Think seriously my sisters, why would a man chose an imitation if it was possible to get the real thing? Stop trying to follow the beauty standard set by Caucasian men for yourselves.

AtlantaJ said...

@Anonymous: The only reason African-American women have done this is because she knows what many African-American want and she wants to be loved by him. I agree with you, however, that it doesn't work because it is only an imitation.
I can tell you this, though: IF darker black men started pursuing dark women who are in their image—dark skin, full lips, kinky/natural hair—everyone in and outside of our community would take notice and the order of things in the dating and mating world African-American community would complete re-arrange itself. If black men wanted the most authentic black women the way white men want the most authentic white women, black men would empower their own community instead of giving even more power to the already very powerful white community by coveting what is theirs.

Anonymous said...

I totally agree with you AtlantaJ.

For too long the darkest skinned members of our ethnic group have faced ridicule and humiliation from other African-Americans.

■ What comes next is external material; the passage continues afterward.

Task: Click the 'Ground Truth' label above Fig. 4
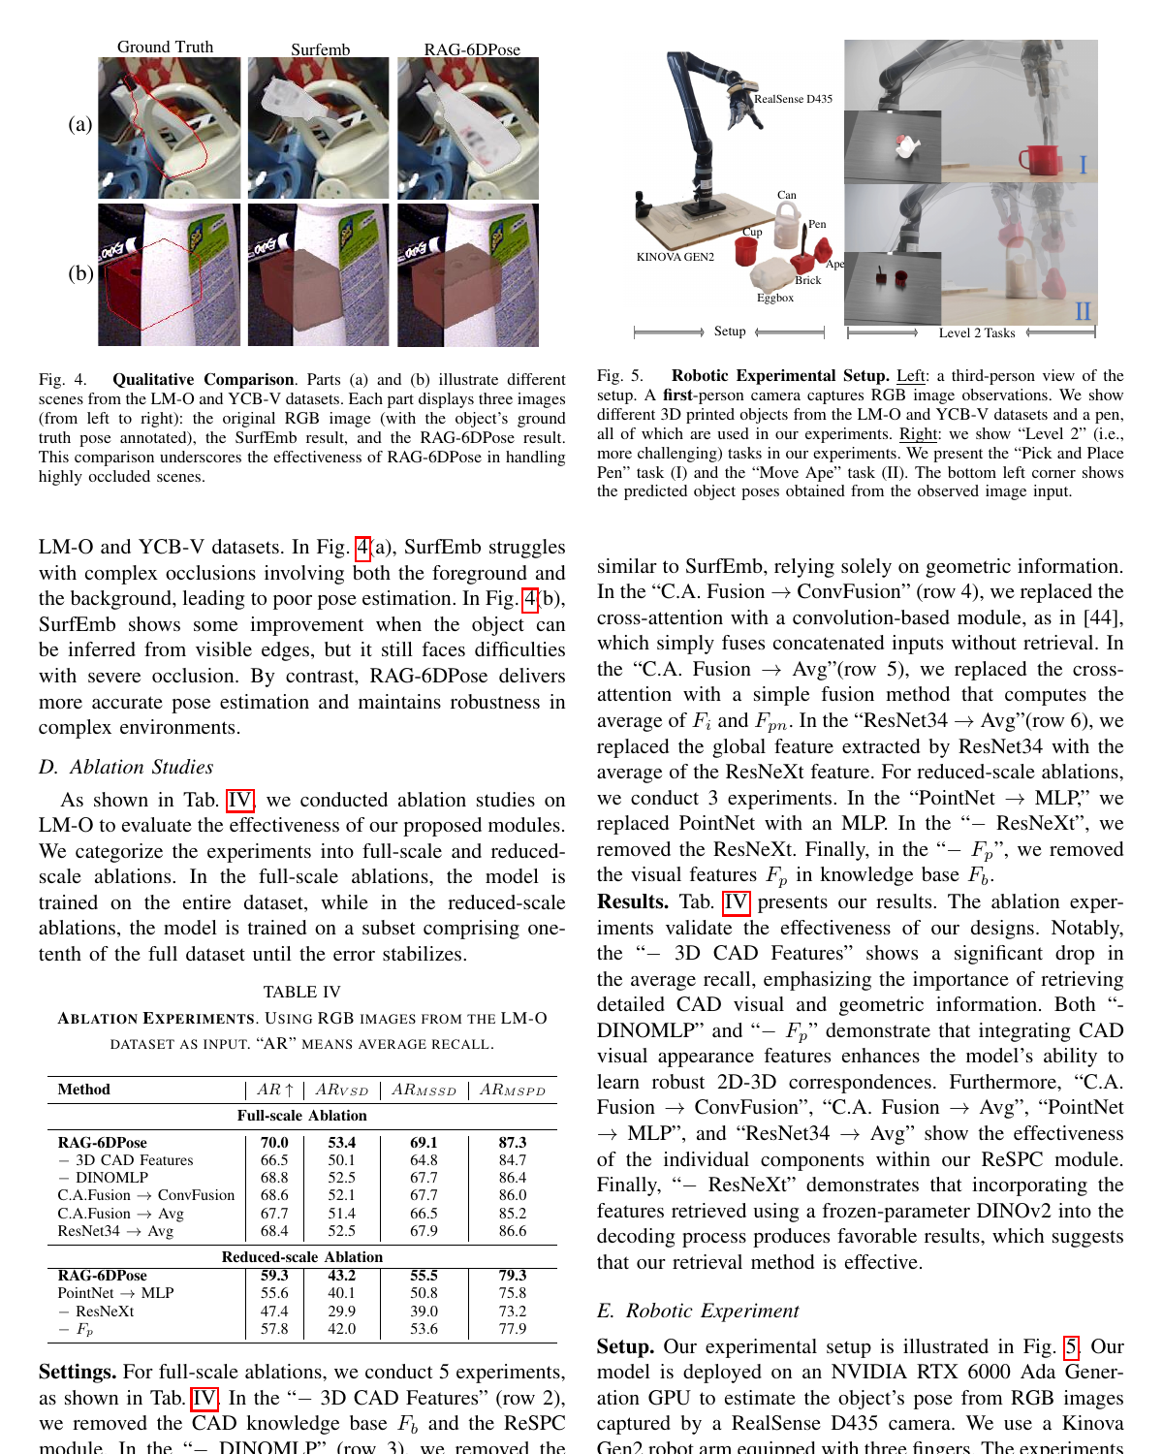click(x=165, y=47)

I pray that I will see a reversal of that way of thinking before I leave this life.

Anonymous said...


gregory said...

How can we reconsile our differences when we wont even accept an open apology? This letter acknowledges not only the female flaws; it also gives males insite into what black women expect of black men! Finally someone is bold enough to stop pointing fingers and assume some responsibility and i applaud her for it. I apologize for the womanizers, deadbeat dads, mentally and physically abusive clowns who pretend to be real men! You are our world and our future. I only ask that those who are beaten and bitter get better and make wiser choices in relationships. Lastly you cannot expect your black man or any man to respect you if you dont respect yourself!

gregory said...

I ask eveyone to read the willie lynch letter and a book called complementarity

Anonymous said...

We can all decide to agree not to agree and become an example and model for our younger generation, by stop being program, I am 55 years old and three ago I sat in my kitchen on Thanhsgiving with a friend and look at all the food I had cook, dishes I learned to prepare as a kid with my momma god bless her soul.

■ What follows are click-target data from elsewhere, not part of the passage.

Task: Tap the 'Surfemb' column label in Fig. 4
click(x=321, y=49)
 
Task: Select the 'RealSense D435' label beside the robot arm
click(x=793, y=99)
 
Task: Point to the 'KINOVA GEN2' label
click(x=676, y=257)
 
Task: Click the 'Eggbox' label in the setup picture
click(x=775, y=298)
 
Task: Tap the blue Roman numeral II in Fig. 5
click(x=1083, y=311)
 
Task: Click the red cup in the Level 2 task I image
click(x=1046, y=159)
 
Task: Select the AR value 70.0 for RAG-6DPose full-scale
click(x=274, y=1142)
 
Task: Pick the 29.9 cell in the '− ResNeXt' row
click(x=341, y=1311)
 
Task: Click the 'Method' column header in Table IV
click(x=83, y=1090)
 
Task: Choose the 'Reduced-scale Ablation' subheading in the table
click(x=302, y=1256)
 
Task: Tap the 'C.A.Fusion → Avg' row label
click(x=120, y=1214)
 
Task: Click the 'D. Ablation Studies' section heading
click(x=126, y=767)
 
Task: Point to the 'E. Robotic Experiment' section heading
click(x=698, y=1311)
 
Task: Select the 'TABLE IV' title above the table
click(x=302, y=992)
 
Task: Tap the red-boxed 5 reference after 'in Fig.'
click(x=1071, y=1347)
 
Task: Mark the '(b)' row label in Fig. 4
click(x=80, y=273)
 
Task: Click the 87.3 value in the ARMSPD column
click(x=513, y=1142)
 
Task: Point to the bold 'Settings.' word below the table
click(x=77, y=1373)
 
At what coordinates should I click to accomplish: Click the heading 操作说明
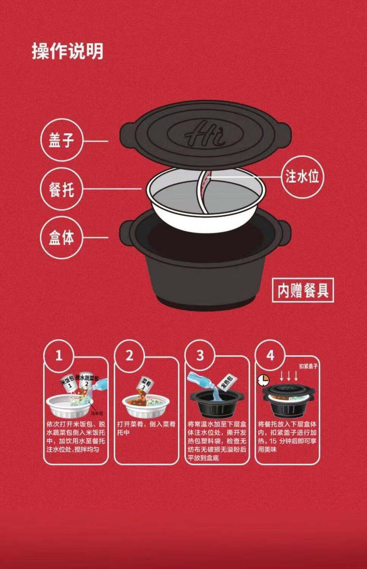pos(67,51)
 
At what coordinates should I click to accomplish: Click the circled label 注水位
pos(302,176)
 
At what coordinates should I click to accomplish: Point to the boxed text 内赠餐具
pos(303,290)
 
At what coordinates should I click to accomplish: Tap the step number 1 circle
pos(59,356)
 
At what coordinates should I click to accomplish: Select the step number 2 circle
pos(129,356)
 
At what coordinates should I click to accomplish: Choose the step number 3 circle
pos(200,356)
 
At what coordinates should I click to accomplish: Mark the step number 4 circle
pos(270,356)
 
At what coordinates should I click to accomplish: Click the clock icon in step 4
pos(262,380)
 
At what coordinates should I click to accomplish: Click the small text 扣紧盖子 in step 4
pos(308,366)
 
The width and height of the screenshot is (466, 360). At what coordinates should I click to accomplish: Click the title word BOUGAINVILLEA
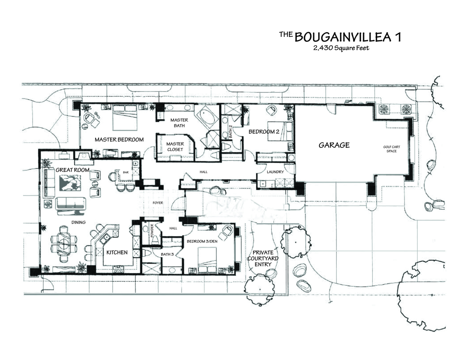coord(342,37)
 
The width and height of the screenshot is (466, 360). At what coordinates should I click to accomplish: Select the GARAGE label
coord(334,145)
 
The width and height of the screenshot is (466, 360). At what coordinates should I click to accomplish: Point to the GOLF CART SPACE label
coord(391,149)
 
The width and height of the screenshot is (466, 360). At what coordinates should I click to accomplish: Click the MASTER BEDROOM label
coord(119,139)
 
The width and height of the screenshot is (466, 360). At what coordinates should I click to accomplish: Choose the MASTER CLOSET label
coord(175,147)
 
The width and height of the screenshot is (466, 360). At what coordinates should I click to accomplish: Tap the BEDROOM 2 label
coord(263,132)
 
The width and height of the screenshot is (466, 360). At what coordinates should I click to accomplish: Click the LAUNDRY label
coord(275,172)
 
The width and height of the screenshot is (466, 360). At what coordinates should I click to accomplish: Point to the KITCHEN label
coord(117,252)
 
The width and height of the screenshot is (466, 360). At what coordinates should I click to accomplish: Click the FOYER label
coord(158,203)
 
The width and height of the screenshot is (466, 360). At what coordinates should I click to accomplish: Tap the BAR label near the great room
coord(126,172)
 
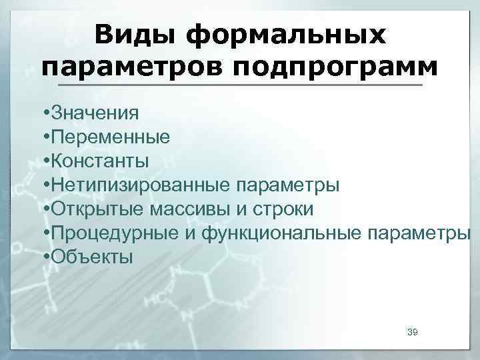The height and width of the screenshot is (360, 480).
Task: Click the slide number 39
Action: [412, 331]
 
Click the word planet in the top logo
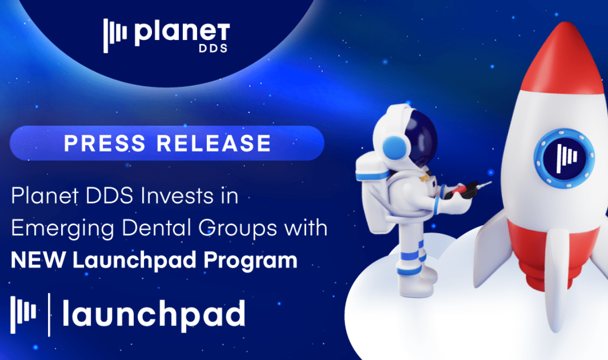click(182, 33)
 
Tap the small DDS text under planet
click(213, 48)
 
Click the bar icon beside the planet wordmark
click(115, 35)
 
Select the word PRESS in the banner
click(105, 143)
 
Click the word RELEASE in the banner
click(214, 143)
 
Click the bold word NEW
click(38, 260)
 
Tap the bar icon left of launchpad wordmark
click(23, 315)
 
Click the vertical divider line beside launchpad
click(49, 315)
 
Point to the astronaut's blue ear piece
click(394, 147)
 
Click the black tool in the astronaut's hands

But you know what it just sat there because no one in my direct family would eat it, my son did not eat meat at all, I do not care for heavy food myself and it was at that moment I had to realize that traditions as anything else in life changes we have the power to change it its does not matter really at this point in time who did what we can agree that it needs to change both admitting that we both made mistakes will give the power to release the past and become the force that we are leaving the past behind and creating for our culture a whole new direction can we at lease try ?

Matari said...

This letter is real as hell. And women like Deborrah are idiots and deserve to be alone and in hell for the rest of their miserable lives.

Mounds said...

tears, hugs, acceptance of your apology, kneels, clasps your hand, and apologizes in return. we as black people need to get over ourselves, and begin real dialogue to heal our community's wounds. it's bigger than our own lives, but many don't see that.